• [Set exercise 1]:
In the listing, turn the lines starting at the one containing "You are a computer-use agent. The height" and ending at the one containing "Action: coord(43,177)" into a numbered list, leaving out any blank lines.

• [Provided passage]:
○ ○ ○ ○ ○
Big Day Out: A history of Blur

By Scott Kara

Today's Big Day Out announcement will confirm next year's headliners as two of the biggest bands of the 90s - Pearl Jam and Blur, bands who first emerged as major label acts but who both turned their back on their early success. Scott Kara looks at their respective histories


Damon Albarn, keyboards, vocals
Graham Coxon, guitars, vocals Alex James, bass
Dave Rowntree, drums

In the beginning... Before Oasis and Blur battled it out for the Britpop crown, and the working class Gallagher brothers traded venomous and often nasty verbal shots with the London art school lads, childhood friends Damon Albarn and Graham Coxon bonded over a love of music. While attending London's Goldsmiths College in 1988, they met bass player Alex James. And with drummer Dave Rowntree on board they started a band called Seymour - after Catcher in the Rye author J.D. Salinger's Seymour: An Introduction. Once signed to Food Records, they changed their name to Blur, started touring, and released first single, She's So High. With its gentle clash of guitars and Albarn's sweet, melancholic vocals it was moderately successful, but second single, the more swingin' and dancey There's No Other Way, was a hit and broke into the top 10.

Debut album: Leisure, released August, 1991. Influenced by the dominant Manchester scene and shoegazer bands of the time, the album was hardly trademark Blur - There's No Other Way is almost more Stone Roses than the Stone Roses - but the haunting plod and moody piano-driven mantra of Sing (which also appeared on the Trainspotting soundtrack) was a sign of things to come.

Britpop era: With a trio of classic British albums - Modern Life Is Rubbish (1993), Parklife (1994), and The Great Escape (1995) - Blur became one of the leaders of the Britpop movement along with Oasis and, to a lesser extent, bands like Pulp, the Verve and Elastica (fronted by Albarn's former girlfriend, Justine Frischmann).

Now taking more influence from bands like the Kinks and the Beatles, Parklife was Blur at their pinnacle. It was punky on Bank Holiday, dulcet on Bad Head, and included soon-to-be seminal British songs like the title track and the posturing dance rock of Girls and Boys. The Great Escape was more zany, with the "nah nah nahs" of Charmless Man and the oddball honky tonk of Country House, but on The Universal - perhaps the band's most beautiful song along with Tender from 1999's 13 - they warned "the future's been sold".

Success: Those three albums made Blur, and Albarn especially, British national treasures. But similar to Eddie Vedder and Kurt Cobain on the grunge scene, success was an uneasy fit. Even though Albarn admitted in an interview with Q magazine in 2007 that he wanted to be in the biggest band in the world, it turned "sour" after Parklife when the competition with Oasis kicked in.

Rivalry: From the outside at least, the feud between Blur and Oasis was about domination and ego. Oh, and mostly a battle fired up by the British music media which suited Liam and Noel Gallagher's penchant for lippy banter. The rivalry came to a head in 1995 when Blur released The Great Escape and Oasis (What's the Story) Morning Glory? While Country House won the battle for No. 1 on the British singles chart up against Roll With It (both were released on the same day), Oasis's album was a worldwide smash, meaning Blur and Albarn found themselves on the outer.
○ ○ ○ ○ ○
• [Exercise inputs]:
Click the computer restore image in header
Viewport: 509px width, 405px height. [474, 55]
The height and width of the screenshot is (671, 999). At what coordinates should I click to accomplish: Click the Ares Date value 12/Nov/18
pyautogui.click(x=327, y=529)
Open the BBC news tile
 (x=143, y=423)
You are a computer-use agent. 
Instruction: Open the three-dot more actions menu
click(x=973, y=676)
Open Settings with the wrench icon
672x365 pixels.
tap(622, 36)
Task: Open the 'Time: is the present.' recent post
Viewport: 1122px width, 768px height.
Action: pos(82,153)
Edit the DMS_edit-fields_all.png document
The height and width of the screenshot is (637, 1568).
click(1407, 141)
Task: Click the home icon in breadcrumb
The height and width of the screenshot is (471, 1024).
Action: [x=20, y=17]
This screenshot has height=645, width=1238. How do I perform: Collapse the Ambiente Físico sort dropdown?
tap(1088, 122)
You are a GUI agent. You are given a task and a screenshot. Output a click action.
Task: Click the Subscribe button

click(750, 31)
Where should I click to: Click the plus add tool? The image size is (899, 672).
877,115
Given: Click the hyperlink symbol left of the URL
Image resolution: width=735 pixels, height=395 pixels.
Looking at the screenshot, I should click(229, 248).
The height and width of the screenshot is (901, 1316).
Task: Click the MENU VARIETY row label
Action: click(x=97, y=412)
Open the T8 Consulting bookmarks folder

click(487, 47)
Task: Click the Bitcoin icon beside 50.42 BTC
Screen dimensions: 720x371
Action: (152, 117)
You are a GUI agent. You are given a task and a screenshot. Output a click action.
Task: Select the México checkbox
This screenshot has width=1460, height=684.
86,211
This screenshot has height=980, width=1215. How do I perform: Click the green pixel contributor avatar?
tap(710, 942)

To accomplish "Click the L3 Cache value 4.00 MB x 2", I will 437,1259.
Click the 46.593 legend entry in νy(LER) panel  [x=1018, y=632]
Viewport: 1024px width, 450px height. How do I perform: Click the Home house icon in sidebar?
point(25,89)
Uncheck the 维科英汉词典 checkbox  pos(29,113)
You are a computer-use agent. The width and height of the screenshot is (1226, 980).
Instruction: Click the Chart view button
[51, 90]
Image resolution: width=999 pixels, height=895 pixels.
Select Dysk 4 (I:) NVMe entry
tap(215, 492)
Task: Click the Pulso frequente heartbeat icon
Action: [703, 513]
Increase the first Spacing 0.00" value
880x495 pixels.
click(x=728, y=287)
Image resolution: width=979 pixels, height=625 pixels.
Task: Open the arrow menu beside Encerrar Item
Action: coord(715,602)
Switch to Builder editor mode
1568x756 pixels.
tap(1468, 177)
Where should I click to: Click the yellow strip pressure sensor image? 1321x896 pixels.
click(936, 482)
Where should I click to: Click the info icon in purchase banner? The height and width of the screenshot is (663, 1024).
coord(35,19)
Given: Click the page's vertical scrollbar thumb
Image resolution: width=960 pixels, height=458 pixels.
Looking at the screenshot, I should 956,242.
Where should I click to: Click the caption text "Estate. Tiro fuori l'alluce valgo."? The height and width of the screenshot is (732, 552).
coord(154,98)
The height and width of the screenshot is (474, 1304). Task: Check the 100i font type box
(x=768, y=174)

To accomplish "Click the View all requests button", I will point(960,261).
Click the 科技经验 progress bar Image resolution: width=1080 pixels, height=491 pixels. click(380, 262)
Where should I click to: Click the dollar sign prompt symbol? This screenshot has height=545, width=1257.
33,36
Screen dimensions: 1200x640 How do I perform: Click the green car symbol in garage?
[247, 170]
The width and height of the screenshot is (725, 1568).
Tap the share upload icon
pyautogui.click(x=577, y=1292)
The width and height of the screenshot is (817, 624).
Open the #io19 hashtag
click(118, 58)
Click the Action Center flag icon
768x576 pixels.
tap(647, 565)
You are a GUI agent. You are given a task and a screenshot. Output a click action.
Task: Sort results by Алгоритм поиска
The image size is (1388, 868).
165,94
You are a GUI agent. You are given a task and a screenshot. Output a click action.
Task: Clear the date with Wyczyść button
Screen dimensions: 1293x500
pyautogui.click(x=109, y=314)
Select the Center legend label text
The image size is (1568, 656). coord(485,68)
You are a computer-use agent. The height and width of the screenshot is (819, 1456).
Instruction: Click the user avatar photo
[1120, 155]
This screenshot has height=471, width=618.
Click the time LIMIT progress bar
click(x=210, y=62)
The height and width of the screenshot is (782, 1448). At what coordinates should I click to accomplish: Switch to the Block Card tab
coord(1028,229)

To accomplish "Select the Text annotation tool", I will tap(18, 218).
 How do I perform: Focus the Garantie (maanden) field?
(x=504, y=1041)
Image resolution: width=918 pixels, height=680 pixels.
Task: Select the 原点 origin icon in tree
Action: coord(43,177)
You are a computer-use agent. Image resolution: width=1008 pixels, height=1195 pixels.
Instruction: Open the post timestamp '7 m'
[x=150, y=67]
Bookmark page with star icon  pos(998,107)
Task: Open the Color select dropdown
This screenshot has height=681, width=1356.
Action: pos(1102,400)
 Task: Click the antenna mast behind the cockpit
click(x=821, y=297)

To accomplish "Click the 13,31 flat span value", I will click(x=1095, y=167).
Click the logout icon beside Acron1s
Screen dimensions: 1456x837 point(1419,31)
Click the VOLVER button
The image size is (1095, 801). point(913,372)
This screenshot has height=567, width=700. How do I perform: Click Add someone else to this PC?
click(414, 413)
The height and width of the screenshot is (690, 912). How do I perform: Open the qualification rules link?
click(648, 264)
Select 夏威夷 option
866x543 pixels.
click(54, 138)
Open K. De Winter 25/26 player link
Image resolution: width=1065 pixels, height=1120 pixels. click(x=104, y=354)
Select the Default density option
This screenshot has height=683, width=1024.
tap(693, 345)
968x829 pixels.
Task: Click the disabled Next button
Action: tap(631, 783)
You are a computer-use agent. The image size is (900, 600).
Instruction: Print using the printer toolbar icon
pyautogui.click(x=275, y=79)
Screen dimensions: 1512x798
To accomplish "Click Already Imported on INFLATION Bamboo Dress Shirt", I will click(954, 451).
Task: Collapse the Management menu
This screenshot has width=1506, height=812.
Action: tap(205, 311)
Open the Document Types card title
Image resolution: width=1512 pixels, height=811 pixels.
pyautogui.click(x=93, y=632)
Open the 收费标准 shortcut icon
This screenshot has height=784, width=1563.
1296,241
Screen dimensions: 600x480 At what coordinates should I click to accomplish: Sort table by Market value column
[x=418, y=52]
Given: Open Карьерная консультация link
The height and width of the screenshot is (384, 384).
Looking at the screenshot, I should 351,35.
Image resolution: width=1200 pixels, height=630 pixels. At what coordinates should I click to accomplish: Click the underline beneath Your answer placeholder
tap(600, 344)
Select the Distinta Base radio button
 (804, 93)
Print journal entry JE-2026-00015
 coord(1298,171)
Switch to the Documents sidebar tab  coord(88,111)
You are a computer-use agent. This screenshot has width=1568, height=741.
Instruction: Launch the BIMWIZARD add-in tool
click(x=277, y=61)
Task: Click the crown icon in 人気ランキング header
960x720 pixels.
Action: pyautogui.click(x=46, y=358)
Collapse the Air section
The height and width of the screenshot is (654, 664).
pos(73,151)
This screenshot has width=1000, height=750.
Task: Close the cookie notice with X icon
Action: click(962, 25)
○ ○ ○ ○ ○
• [Set exercise 2]:
Carry on the history of Blur from where it stops.

• [Written response 1]:
1. You are a computer-use agent. The height and width of the screenshot is (819, 1456).
2. Instruction: Click the user avatar photo
3. [1120, 155]
4. This screenshot has height=471, width=618.
5. Click the time LIMIT progress bar
6. click(x=210, y=62)
7. The height and width of the screenshot is (782, 1448). At what coordinates should I click to accomplish: Switch to the Block Card tab
8. coord(1028,229)
9. To accomplish "Select the Text annotation tool", I will tap(18, 218).
10.  How do I perform: Focus the Garantie (maanden) field?
11. (x=504, y=1041)
12. Image resolution: width=918 pixels, height=680 pixels.
13. Task: Select the 原点 origin icon in tree
14. Action: coord(43,177)

• [Written response 2]:
"The whole Oasis thing was ... wasn't very nice," Albarn told Q magazine in 2007. "It felt like I had six months where I was really f***ing cool, and then I'd f***ed up and I was uncool again. It was like being back at school and being bullied again."

These days Noel Gallagher and Albarn are best mates. Well, that's what Alex James reckons. "They go off and smoke cigars together. I think we realised we were all on the same side eventually," NME reported him as saying last week.

It was Blur who won in the end though, with Oasis going into decline after Morning Glory, whereas Blur, despite tensions between Coxon and the rest of the band, underwent a mini reinvention and recorded three more solid albums.

New directions: Blur (1997)

The influence of American indie rock bands like Pavement and Dinosaur Jr. took hold, especially on Coxon, and inspired first single Beetlebum and the raucous Song 2. The latter, with its wild "woo-hoo" chorus, was the band's breakthrough hit in America and the reason why earlier this year they still had the pulling power to headline three-day US festival Coachella.

They also toured New Zealand in 1997 playing the North Shore Events Centre on October 24, opening with Beetlebum and ending their six-song encore with Song 2.

13 (1999)

It was another change in sound, with gospel influences coming through and electronic boffin William Orbit producing. It was also lyrically Albarn's most personal and revealing record with songs like Tender and No Distance Left to Run about his break-up with Frischmann.

Coxon leaves: Following 13 Coxon released three solo albums and Albarn released the first Gorillaz album. During recording sessions for Blur's last album, Think Tank, Coxon decided to leave the band in mid-2002. He needed a break. The political agitating of Think Tank had an exotic electronic sound and was a nod to Albarn's growing interest in African music.

Reunion: Rumours of a Blur reunion were constant. As Albarn said in Q magazine: "They [the press] know more about it than I do."

It finally happened in December 2008 when the band announced they would play reunion shows at London's Hyde Park in July. They also played Glastonbury in June and a series of smaller shows, including at their old stomping ground Goldsmiths College.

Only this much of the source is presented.